== Segment start ==

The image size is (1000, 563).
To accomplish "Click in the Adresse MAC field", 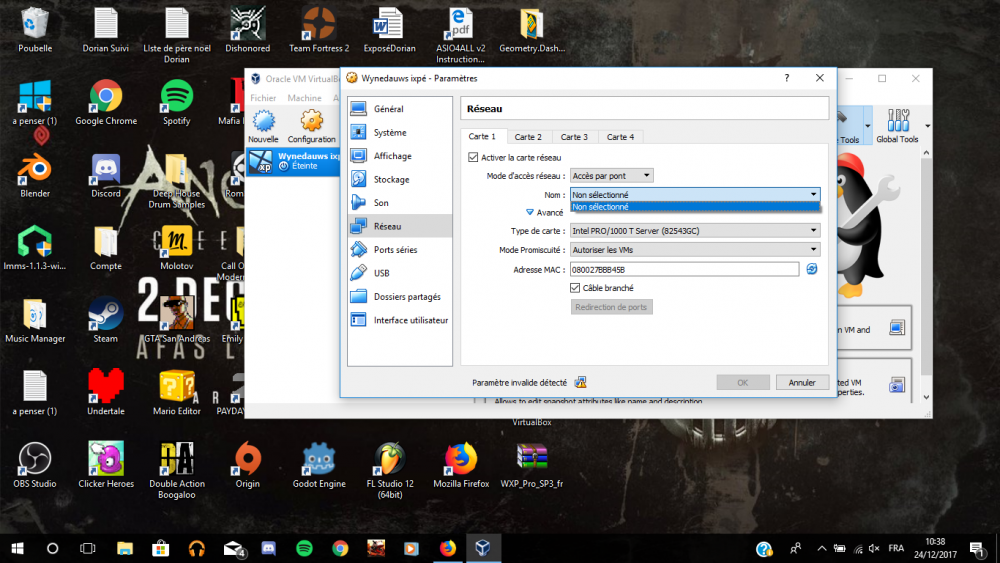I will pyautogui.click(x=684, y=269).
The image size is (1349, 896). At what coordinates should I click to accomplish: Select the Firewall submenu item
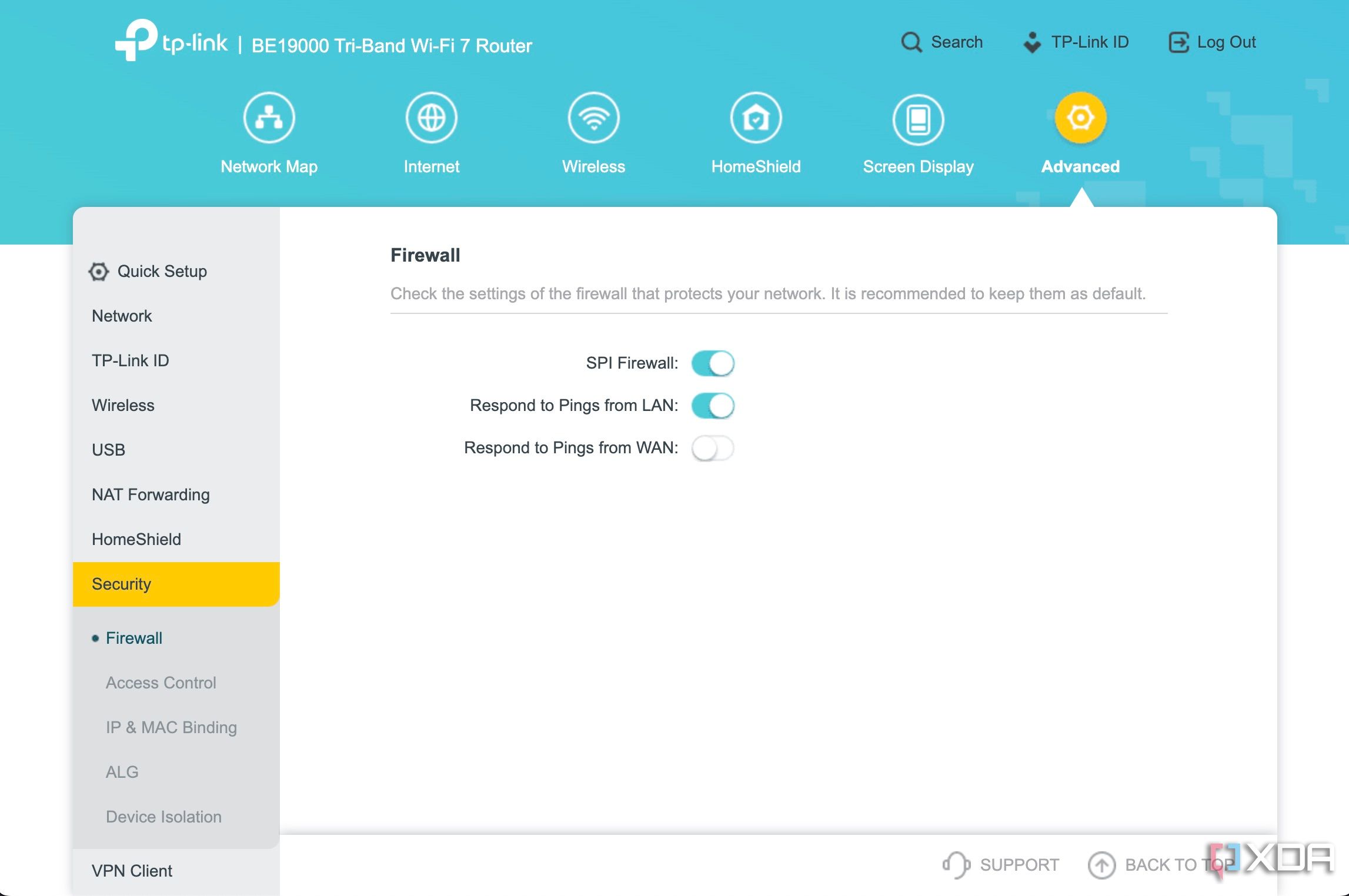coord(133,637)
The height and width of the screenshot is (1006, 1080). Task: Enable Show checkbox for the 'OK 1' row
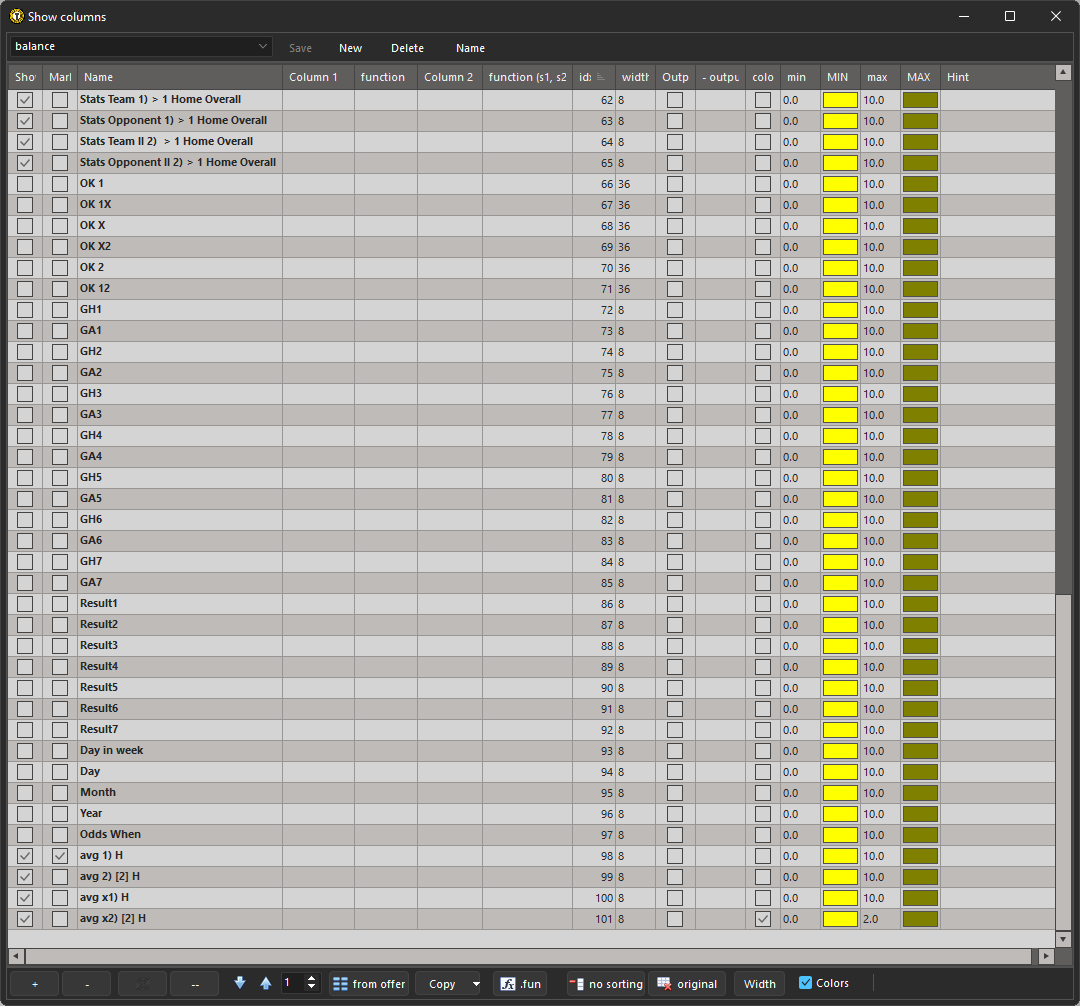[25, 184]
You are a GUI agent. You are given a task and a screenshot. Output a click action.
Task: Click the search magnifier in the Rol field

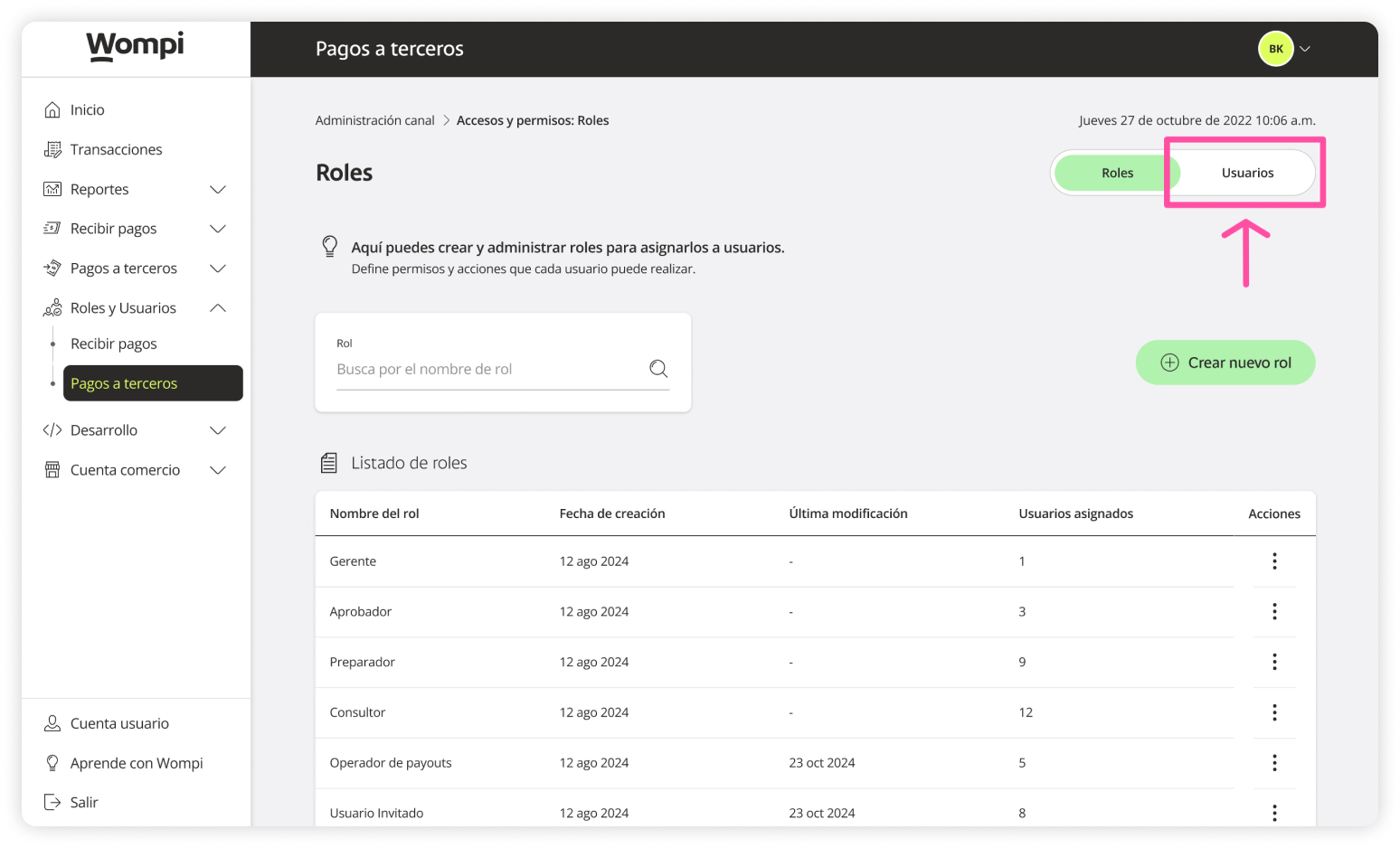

== Segment end ==

> _PROBLEM REQUIREMENTS_:
Please print the line that contains "You are a GUI" along with every later line of the material, exactly, through the last one. Leave pictures out of the copy.

> _WRITTEN SOLUTION_:
You are a GUI agent. You are given a task and a screenshot. Output a click action.
Task: Click the search magnifier in the Rol field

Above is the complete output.